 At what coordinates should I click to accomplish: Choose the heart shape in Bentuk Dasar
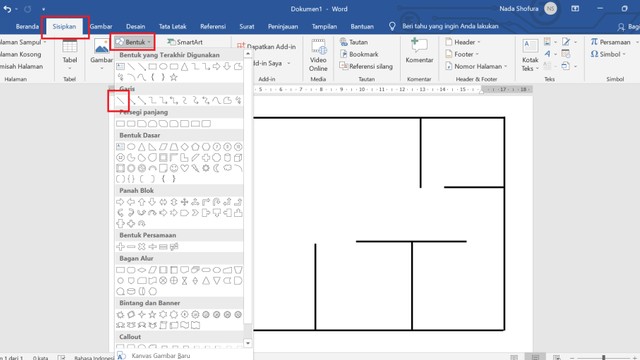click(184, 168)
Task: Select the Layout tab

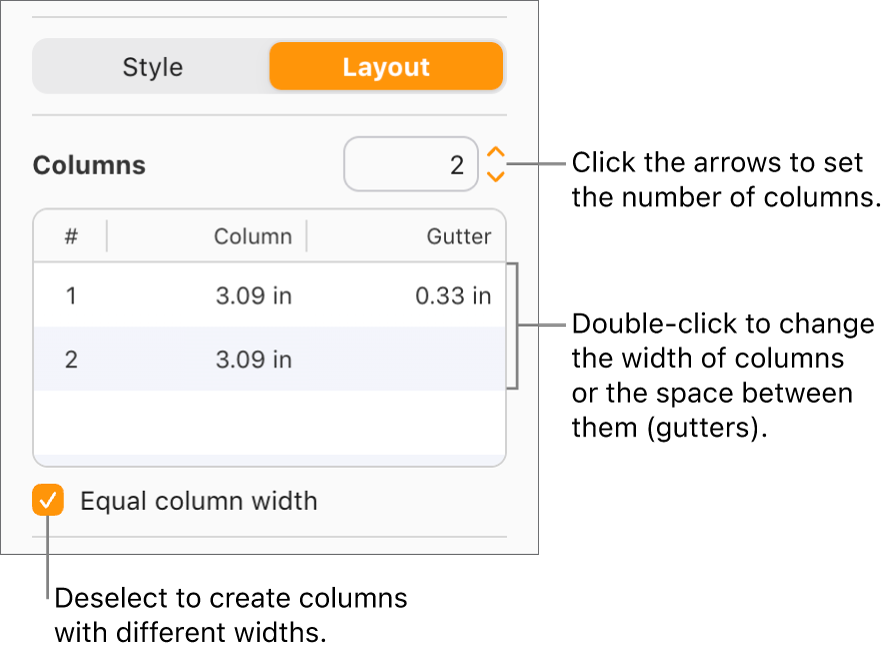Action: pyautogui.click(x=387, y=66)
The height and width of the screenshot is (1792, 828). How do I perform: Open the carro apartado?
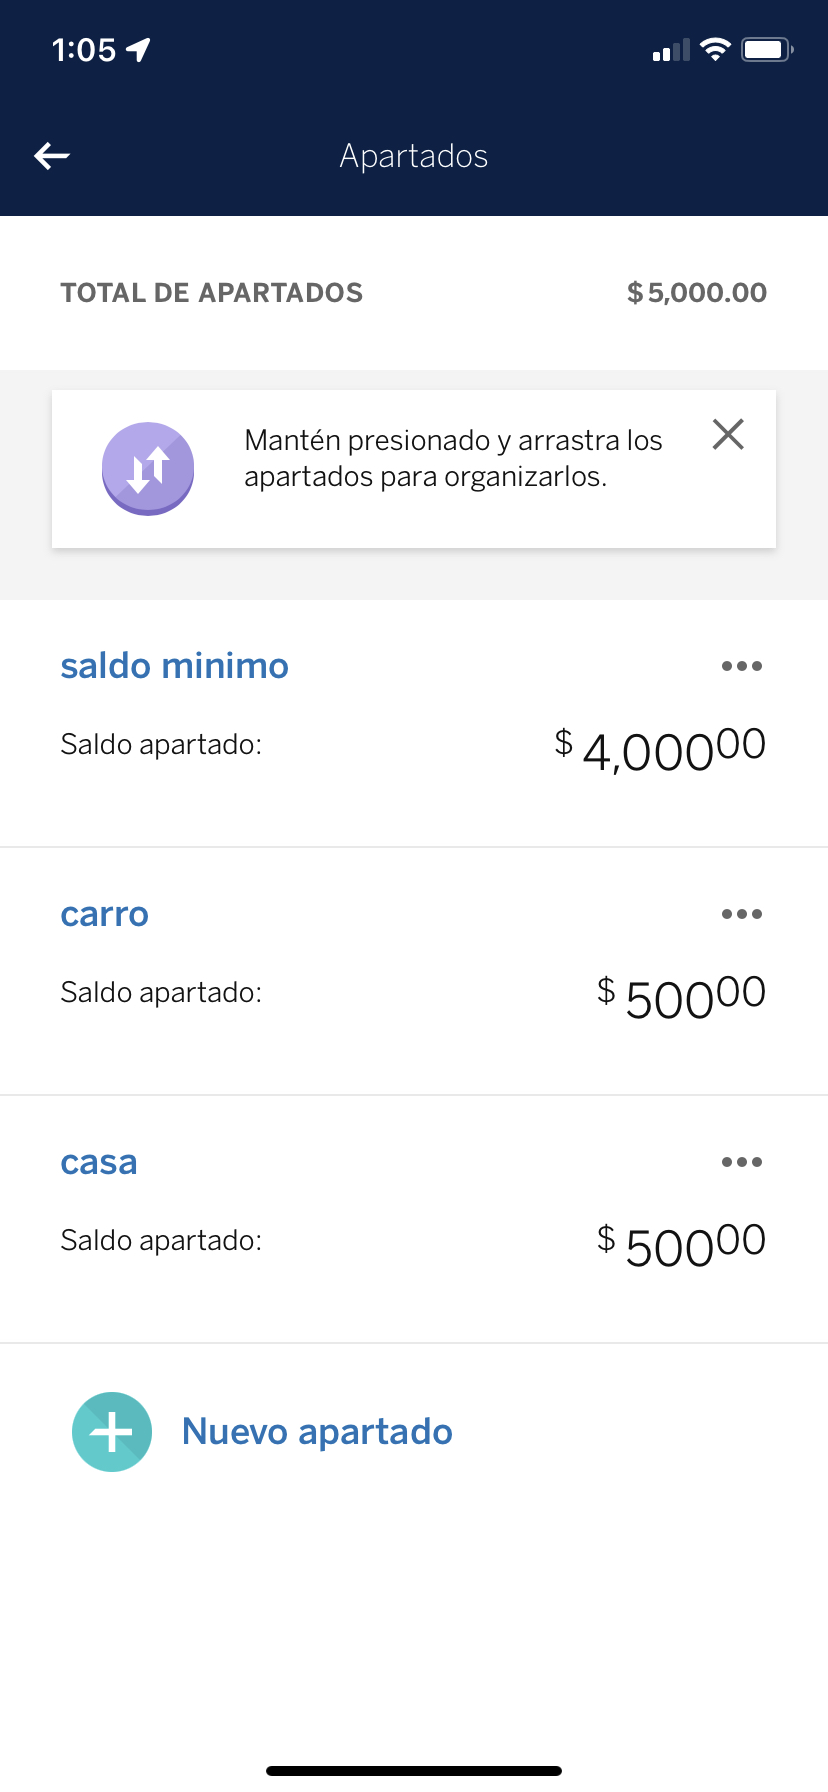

•••

Exact duplicates of all the entries are required, and no image may appear in them.

▶ **Worked solution**
 At what coordinates should I click to accomplish: Choose the heart shape in Bentuk Dasar
click(184, 168)
Task: Select the Layout tab

Action: pyautogui.click(x=387, y=66)
The height and width of the screenshot is (1792, 828). How do I perform: Open the carro apartado?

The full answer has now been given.